Fig.9Broncopneumonia

 Figura 9: Broncopneumonia Humana. A: Pulmão demonstrando abscessos vistos macroscopicamente em forma de coleções amareladas no parênquima pulmonar; B: Microabscessos vistos à microscopia óptica no parênquima pulmonar (H&E).

 

  Experimentalmente, a broncopneumonia pode ser estudada em laboratório através da inoculação de Klebsiella pneumoniae, por via inalatória, em camundongos C57BL/6, após 5 dias de infecção, dando origem a microabscessos conforme ilustra a figura 10.

 

 Fig.10BroncopneumoniaExperimental

Figura 10: Modelo Experimental de Broncopneumonia.
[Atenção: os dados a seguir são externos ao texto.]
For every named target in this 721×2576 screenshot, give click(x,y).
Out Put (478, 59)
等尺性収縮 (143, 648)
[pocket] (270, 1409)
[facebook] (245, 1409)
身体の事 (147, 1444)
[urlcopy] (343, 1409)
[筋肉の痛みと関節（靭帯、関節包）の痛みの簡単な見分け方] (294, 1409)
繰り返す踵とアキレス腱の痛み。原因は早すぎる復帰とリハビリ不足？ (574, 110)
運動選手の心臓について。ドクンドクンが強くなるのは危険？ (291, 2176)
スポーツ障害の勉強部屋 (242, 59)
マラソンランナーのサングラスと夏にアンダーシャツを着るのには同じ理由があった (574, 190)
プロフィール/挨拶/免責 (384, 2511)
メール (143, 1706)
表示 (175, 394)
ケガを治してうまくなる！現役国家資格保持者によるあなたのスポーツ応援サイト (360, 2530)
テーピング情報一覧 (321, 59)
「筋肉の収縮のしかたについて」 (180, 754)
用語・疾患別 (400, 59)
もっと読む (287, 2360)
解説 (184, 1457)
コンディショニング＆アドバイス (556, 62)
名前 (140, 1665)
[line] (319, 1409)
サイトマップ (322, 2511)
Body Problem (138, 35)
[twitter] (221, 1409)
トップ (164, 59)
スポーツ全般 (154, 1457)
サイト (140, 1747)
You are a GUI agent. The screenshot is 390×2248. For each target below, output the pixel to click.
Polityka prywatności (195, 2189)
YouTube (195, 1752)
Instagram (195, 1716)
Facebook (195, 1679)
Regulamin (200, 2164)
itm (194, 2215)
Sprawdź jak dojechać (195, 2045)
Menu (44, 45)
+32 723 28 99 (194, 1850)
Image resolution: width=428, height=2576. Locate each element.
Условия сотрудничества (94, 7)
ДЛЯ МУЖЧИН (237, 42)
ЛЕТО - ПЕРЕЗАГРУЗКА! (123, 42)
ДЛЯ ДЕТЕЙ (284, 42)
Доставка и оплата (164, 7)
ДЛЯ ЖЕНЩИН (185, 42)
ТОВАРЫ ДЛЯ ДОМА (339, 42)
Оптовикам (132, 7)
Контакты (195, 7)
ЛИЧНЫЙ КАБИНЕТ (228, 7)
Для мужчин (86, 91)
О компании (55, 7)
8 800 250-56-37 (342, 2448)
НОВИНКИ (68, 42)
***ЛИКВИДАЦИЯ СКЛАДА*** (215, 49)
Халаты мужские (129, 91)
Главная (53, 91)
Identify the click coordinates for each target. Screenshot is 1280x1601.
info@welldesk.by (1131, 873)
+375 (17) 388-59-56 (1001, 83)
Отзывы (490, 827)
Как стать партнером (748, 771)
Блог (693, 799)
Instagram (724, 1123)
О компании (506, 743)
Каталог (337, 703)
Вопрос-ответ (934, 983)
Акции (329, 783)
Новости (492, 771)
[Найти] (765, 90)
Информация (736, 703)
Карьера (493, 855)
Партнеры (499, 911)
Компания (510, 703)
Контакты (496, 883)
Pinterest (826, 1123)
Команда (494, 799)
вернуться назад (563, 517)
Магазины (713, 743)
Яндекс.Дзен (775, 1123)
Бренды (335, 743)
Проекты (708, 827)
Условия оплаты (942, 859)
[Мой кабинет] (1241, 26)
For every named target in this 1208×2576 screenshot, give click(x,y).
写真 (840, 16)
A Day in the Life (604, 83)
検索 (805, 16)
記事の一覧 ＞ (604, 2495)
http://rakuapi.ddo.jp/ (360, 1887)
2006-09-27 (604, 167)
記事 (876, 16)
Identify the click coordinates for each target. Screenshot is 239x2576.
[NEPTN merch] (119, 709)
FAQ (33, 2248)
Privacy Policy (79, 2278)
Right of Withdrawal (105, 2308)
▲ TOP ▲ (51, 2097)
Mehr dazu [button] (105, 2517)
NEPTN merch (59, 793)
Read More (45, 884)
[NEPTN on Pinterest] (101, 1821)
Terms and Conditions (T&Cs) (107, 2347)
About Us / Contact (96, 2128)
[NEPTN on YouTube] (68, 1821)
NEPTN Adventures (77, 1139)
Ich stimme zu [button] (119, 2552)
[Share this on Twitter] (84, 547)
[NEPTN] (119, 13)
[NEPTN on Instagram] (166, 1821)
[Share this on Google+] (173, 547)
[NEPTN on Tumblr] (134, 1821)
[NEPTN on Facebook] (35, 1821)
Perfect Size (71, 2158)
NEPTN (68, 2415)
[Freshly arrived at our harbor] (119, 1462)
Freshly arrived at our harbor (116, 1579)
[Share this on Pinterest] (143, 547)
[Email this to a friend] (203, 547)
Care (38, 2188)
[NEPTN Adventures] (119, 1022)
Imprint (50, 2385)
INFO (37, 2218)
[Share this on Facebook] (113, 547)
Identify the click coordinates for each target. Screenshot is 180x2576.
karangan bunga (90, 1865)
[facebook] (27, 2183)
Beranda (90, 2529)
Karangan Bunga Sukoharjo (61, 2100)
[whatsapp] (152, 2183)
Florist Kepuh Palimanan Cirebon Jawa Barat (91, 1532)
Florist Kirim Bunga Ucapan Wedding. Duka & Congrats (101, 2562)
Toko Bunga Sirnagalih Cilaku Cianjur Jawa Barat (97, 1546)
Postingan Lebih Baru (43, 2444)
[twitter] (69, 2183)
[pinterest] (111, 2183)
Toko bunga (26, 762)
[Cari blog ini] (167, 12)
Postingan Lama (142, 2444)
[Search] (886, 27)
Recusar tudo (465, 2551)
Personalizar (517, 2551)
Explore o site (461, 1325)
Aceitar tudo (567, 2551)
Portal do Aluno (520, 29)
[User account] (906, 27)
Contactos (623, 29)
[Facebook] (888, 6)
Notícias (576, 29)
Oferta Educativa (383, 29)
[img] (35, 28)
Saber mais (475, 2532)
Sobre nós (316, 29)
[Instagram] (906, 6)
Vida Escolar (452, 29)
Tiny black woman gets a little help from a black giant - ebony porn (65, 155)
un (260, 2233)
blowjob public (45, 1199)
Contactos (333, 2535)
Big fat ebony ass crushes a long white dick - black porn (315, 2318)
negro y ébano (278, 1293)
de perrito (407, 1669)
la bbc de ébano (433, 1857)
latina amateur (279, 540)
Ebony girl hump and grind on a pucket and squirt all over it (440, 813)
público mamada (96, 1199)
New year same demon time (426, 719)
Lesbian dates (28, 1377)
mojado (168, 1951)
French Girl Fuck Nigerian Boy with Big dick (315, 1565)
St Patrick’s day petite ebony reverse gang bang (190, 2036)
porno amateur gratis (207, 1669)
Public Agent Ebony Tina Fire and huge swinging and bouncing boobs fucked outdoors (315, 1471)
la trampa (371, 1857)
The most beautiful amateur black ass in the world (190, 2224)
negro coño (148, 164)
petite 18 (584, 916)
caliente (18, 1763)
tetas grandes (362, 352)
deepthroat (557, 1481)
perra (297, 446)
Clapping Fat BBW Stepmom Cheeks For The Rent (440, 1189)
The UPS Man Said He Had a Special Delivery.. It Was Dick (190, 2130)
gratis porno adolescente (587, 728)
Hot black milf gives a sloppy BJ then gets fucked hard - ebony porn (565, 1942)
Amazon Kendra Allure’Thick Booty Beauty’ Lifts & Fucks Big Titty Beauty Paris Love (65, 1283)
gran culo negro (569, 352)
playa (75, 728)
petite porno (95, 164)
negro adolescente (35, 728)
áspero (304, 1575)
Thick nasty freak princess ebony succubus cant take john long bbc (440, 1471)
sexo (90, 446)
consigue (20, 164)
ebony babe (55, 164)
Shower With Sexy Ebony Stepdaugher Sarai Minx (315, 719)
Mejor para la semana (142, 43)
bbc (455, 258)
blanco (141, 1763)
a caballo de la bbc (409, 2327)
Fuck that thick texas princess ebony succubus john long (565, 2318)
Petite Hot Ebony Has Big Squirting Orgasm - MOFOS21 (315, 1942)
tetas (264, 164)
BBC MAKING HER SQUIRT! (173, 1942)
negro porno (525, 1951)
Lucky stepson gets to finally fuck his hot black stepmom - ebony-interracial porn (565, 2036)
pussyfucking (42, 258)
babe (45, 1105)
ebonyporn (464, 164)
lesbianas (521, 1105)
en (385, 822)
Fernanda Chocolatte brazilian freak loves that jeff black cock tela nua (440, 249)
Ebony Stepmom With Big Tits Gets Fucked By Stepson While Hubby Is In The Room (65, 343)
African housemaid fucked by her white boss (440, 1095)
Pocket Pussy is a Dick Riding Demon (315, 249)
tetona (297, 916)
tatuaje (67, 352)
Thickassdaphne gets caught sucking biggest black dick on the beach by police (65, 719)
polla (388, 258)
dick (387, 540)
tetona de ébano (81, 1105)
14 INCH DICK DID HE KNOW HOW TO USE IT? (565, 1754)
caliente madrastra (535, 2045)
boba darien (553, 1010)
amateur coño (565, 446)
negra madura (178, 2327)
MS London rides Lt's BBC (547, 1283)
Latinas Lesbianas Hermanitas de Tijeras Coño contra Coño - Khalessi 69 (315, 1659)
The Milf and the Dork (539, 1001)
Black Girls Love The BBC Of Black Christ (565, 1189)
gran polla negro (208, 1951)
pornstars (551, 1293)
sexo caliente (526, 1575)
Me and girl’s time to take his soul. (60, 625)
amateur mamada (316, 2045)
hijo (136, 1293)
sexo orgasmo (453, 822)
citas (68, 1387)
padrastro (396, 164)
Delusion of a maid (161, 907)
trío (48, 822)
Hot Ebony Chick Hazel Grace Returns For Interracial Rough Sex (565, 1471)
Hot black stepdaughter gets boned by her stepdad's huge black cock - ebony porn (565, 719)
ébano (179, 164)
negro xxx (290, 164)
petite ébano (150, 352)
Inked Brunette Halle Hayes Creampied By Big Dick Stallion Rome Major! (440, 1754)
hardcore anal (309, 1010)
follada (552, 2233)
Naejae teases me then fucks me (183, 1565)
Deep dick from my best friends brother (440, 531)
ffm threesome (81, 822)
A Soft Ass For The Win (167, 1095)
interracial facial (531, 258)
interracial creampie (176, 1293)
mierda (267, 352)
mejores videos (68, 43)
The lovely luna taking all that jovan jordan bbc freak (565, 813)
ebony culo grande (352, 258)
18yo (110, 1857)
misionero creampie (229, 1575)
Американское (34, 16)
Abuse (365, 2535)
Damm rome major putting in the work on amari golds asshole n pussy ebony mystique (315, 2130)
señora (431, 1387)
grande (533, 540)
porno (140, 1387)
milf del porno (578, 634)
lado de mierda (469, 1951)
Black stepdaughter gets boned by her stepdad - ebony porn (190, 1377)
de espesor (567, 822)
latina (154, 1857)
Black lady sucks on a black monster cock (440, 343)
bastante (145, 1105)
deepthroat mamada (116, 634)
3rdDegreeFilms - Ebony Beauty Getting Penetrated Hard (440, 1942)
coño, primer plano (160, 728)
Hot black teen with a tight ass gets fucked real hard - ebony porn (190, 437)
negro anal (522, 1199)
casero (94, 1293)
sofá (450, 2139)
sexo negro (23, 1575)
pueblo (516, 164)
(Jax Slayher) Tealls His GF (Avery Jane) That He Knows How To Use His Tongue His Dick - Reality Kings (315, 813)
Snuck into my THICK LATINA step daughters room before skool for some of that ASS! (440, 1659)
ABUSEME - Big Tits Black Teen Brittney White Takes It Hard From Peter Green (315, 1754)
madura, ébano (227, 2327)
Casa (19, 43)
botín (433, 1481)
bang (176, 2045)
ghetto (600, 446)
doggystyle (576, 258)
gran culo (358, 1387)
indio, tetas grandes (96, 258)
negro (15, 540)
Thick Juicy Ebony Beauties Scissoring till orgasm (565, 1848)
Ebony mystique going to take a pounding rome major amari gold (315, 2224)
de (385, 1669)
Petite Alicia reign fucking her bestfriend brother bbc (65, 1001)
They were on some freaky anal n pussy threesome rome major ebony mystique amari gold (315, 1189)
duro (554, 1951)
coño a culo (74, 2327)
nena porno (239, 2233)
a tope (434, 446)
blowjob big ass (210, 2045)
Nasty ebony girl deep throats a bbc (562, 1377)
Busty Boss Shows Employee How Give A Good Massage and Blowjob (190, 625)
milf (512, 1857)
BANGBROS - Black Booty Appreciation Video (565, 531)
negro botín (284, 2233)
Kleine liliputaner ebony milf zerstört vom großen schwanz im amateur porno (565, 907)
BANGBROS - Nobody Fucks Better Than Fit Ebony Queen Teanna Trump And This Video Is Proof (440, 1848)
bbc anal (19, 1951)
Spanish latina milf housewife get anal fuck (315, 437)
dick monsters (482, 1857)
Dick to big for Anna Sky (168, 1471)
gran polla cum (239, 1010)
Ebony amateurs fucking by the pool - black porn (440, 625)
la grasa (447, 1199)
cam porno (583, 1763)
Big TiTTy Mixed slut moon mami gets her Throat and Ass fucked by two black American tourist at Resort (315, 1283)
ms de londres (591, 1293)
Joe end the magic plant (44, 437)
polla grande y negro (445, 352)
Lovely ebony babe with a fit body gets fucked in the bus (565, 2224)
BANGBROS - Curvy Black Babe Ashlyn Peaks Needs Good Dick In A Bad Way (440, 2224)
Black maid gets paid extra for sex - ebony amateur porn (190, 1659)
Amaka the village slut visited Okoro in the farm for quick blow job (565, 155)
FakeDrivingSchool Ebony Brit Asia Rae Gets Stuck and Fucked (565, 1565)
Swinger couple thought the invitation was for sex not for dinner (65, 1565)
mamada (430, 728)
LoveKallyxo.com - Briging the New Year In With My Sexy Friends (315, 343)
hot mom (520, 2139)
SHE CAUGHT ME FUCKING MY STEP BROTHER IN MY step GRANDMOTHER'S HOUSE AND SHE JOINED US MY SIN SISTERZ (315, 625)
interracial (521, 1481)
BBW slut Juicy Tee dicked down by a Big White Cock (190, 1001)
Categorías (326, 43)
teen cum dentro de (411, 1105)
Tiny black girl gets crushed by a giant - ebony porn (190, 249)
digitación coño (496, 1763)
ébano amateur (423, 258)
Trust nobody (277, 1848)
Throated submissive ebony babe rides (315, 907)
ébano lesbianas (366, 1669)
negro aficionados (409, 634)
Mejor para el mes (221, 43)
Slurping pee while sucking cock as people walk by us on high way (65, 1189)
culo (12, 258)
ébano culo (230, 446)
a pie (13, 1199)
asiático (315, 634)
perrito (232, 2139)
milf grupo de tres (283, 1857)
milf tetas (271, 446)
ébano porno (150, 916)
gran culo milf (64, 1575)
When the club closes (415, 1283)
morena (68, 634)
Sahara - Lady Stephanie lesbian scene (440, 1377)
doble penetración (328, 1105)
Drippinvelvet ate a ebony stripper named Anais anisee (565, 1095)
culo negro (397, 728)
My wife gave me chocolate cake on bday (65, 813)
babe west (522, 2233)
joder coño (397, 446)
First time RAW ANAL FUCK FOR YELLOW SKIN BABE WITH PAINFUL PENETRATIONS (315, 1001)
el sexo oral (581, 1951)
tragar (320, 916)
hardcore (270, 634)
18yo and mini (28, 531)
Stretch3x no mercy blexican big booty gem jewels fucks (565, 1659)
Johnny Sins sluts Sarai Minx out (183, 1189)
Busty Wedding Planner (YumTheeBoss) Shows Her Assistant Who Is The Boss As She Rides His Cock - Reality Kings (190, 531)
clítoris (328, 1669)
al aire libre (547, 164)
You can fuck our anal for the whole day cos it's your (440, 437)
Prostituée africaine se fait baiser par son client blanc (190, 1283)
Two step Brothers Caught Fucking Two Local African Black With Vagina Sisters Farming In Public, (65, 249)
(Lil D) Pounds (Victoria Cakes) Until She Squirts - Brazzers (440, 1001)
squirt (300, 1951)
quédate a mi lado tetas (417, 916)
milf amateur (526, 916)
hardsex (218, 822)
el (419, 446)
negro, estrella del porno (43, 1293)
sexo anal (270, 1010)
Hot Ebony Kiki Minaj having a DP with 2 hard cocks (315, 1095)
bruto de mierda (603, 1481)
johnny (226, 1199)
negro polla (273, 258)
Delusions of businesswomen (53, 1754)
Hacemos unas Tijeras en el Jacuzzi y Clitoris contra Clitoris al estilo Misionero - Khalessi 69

A: Camundongo C57BL/6; B: Fotomicrografia (H&E) 48 horas pós-inoculação de Klebsiella pneumonia por via inalatória; C: 5 dias pós-inoculação de Klebsiella pneumonia por via inalatória, onde pode-se observar infiltrado inflamatório a nível de bronquíolos, formando microabscessos.

 

4. Pielonefrite Aguda/Crônica

  Em humanos, a pielonefrite está associada a infecções bacterianas no trato urinário, causando uma inflamação, a princípio, de caráter agudo e, posteriormente, de caráter crônico, de acordo com a evolução da doença, demonstrando comprometimento glomerular, muitas vezes hemorrágico, levando os pacientes à hematúria, conforme ilustra a figura 11.

 

Fig.11PielonefriteHumana

Figura 11: Pielonefrite em humanos. A: Macroscopia da pielonefrite; B: Microscopia (H&E) da pielonefrite demonstrando infiltrado inflamatório entre os túbulos renais e eventuais focos hemorrágicos.

 

  Experimentalmente a pielonefrite pode ser reproduzida pela inoculação transuretral de Escherichia coli uropatogênica no trato genital de camundongos C3H/HeOuJ, sendo capaz de reproduzir os eventos inflamatórios, tanto agudos, quanto crônicos, dependendo do tempo de infecção, conforme demonstra a figura 12.

 

Fig.12PielonefriteExperimental

Figura 12: Modelo experimental de Pielonefrite. A: Camundongo C3H/HeOuJ; B: Escherichia coli uropatogênica a ser inoculada na uretra de camundongos; C: Fotomicrografia (H&E) demonstrando infiltrado inflamatório no parênquima renal, na zona tubular; D: Exsudato inflamatório em zona glomerular formando um abscesso; E: Hialinização de glomérulos; F: Formação de trombo intravenoso, em meio a um microambiente inflamatório (T).

 

  Diante de todos esses exemplos, percebemos a tamanha importância da correlação clínico-experimental no entendimento da patogenia das doenças, bem como a abordagem multidisciplinar que formam a base para a Medicina Translacional.

  Um bom modelo experimental explica ou complementa a doença vista em humanos, bem como serve para modelos de estratégia preventiva, comportamental, assim como modelos de tratamento e resolução de doenças.